In contoso.com, you can create a new user named User1. 
User1 reports that when signed in to the Azure stack user portal, no resources are displayed. 
You need to ensure that User1 can view the resources on the portal. 
Solution: On the Default Provider Subscription, you assign a role to User1.
Does this meet the goal?
 - A:   Yes
 - B:   No

 solution: B

Explanation:
There are two portals in Azure Stack; the administrator portal and the user portal (sometimes referred to as the
tenant portal.)
The Default Provider Subscription is the administrator portal.  The user needs to be assigned a role in the
tenant (user) subscription, not the Default Provider (admin) subscription.
References:
https://docs.microsoft.com/en-us/azure/azure-stack/azure-stack-manage-portals


Q10.NOTE: This question is part of a series of questions that present the same scenario. Each question in
the series contains a unique solution that might meet the stated goals. Some question sets might have
more than one correct solution, while others might not have a correct solution.
After you answer a question in this section, you will NOT be able to return to it. As a result, these
questions will not appear in the review screen.
You have an Azure Stack integrated system that uses a Microsoft Azure Active Directory (Azure AD) domain
named contoso.com as the identify provider.
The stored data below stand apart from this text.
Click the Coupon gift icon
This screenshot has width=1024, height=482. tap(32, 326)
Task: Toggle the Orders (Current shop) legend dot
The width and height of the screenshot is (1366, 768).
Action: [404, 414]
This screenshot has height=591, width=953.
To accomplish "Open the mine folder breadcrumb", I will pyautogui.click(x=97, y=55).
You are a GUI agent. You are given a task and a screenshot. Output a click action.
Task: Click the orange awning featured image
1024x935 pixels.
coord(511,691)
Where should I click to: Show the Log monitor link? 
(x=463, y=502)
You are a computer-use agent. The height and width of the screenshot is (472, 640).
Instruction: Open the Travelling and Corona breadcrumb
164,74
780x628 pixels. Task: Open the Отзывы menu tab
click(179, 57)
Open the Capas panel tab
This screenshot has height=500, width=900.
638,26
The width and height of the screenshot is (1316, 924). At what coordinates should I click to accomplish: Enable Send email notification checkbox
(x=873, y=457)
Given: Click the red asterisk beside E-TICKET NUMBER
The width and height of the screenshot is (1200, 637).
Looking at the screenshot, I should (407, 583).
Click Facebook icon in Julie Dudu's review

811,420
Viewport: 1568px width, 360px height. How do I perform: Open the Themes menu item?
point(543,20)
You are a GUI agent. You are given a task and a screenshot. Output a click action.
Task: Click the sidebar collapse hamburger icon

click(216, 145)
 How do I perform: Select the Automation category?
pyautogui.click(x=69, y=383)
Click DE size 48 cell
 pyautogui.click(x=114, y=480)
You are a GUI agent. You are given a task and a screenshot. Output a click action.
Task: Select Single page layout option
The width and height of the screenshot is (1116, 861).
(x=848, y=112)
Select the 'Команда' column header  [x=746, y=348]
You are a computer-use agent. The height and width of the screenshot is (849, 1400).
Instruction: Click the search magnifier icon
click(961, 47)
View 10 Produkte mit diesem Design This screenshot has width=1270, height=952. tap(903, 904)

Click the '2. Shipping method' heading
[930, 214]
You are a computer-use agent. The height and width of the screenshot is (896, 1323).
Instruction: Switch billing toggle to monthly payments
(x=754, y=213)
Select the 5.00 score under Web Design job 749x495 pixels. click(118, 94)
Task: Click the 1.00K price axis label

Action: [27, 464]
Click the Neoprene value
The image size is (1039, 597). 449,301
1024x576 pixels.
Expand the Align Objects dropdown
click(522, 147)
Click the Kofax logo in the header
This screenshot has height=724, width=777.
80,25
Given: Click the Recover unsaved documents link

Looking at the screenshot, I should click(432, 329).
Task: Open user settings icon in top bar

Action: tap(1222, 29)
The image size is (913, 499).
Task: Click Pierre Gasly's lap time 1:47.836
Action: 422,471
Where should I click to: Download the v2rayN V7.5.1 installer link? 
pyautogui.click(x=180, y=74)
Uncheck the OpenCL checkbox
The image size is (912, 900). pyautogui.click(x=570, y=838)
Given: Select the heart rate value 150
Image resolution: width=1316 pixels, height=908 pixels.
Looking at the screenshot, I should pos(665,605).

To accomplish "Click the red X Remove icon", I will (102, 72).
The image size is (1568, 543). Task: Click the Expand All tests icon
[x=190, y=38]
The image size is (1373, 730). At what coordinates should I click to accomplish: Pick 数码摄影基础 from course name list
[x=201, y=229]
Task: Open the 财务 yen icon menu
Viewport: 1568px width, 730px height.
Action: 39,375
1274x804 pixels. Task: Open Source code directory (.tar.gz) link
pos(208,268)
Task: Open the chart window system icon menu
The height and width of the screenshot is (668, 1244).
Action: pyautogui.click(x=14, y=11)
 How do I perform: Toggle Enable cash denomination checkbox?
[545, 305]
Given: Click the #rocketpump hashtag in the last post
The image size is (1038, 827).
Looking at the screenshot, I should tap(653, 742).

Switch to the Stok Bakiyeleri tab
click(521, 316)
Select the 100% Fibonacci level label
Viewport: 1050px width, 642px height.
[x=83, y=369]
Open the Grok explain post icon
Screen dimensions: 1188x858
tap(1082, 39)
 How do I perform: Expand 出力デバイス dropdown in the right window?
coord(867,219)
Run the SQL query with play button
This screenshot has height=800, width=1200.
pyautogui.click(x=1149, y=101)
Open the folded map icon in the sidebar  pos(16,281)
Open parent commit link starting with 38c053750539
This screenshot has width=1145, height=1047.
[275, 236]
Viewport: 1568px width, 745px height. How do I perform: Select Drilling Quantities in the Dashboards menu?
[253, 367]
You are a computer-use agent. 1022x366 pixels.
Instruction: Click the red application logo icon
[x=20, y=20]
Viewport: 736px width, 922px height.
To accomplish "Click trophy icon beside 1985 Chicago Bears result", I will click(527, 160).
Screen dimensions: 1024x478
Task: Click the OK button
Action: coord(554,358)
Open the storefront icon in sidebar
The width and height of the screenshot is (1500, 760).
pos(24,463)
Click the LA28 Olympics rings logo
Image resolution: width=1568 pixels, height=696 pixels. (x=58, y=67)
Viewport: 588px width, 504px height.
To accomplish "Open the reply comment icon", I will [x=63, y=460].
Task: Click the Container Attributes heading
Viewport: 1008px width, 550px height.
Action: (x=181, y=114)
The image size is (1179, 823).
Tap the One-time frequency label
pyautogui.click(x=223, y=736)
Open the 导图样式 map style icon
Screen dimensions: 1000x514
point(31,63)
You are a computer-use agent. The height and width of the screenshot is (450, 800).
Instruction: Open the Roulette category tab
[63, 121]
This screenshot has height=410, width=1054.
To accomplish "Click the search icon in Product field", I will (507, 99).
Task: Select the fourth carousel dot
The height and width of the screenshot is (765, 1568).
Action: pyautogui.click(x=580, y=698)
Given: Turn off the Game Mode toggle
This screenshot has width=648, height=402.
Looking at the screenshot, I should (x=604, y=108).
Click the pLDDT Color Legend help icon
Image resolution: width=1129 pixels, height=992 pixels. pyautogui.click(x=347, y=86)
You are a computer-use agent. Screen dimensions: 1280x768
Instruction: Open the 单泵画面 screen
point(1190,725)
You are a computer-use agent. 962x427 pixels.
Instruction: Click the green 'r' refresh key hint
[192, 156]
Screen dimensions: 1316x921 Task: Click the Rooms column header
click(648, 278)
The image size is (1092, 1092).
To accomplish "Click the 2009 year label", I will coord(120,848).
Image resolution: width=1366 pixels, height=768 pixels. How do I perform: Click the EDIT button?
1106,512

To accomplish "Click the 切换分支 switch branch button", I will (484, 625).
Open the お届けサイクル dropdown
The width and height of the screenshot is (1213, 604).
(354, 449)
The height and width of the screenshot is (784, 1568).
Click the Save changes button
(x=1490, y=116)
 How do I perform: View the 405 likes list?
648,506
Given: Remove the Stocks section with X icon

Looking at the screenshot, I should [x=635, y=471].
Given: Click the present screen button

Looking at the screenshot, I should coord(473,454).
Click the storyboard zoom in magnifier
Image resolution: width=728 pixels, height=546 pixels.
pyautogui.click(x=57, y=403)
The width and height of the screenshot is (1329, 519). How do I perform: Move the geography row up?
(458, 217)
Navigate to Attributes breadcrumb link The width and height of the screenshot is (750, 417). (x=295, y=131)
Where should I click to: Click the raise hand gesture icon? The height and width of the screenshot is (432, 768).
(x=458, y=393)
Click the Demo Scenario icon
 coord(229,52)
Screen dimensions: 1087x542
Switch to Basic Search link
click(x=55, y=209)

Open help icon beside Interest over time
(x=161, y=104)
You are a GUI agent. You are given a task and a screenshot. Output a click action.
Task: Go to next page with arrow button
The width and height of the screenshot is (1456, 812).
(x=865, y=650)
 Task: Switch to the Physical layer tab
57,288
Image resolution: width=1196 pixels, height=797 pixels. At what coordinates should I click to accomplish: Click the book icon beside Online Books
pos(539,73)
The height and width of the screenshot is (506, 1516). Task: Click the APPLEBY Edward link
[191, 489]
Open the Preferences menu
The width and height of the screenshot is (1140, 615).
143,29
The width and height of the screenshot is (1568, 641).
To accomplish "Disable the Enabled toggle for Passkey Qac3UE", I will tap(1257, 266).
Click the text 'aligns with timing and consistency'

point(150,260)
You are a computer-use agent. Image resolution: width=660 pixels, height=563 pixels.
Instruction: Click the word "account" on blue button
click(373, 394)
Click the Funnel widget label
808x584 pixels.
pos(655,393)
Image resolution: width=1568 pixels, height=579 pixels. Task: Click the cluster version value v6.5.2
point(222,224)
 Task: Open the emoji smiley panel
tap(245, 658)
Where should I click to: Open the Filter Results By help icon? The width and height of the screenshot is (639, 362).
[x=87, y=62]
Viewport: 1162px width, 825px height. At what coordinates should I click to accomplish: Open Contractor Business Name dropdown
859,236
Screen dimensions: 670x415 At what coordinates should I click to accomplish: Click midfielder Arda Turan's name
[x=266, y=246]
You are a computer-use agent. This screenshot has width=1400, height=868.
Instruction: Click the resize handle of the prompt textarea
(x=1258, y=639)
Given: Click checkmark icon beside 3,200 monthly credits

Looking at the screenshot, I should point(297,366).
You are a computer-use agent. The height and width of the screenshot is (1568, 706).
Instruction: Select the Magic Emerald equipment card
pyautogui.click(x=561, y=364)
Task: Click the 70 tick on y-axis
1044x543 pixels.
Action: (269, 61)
The system has a tenant subscription that contains several
resources.
In contoso.com, you can create a new user named User1. 
User1 reports that when signed in to the Azure stack user portal, no resources are displayed. 
You need to ensure that User1 can view the resources on the portal. 
Solution: On the tenant subscription, you assign the Reader role to User1.
Does this meet the goal?
 - A:   Yes
 - B:   No

 solution: A

Explanation:
Explanation: 
A user needs at least the reader role to be able to view resources in a tenant subscription.